### [Activity]
Search the entries below for "Given". Report each line where it occurs.

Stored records
§ §

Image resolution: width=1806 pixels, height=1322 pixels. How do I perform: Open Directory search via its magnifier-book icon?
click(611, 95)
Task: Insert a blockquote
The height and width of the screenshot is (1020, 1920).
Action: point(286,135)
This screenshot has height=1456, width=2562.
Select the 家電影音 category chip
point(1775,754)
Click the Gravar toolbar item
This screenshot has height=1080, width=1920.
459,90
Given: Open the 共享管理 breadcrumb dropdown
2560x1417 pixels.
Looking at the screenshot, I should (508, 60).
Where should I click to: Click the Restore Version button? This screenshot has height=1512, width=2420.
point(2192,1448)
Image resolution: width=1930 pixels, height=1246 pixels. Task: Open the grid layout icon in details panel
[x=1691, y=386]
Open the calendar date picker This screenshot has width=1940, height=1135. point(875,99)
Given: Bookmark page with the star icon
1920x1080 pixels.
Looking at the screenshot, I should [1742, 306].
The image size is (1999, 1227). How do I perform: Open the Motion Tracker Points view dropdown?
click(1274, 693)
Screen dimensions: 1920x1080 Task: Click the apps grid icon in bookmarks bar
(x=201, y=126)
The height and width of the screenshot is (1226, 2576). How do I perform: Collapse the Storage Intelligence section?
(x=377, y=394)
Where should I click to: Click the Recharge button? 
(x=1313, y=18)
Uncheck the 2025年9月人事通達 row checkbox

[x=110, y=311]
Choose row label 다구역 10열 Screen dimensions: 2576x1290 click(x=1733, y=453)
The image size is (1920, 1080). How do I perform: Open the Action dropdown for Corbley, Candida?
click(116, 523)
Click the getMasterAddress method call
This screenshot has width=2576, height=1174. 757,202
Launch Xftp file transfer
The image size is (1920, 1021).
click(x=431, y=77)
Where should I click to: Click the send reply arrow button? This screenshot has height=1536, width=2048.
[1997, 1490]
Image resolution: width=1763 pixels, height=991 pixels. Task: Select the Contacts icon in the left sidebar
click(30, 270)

§ §

### [Response]
Given: Open the 共享管理 breadcrumb dropdown
Given: Bookmark page with the star icon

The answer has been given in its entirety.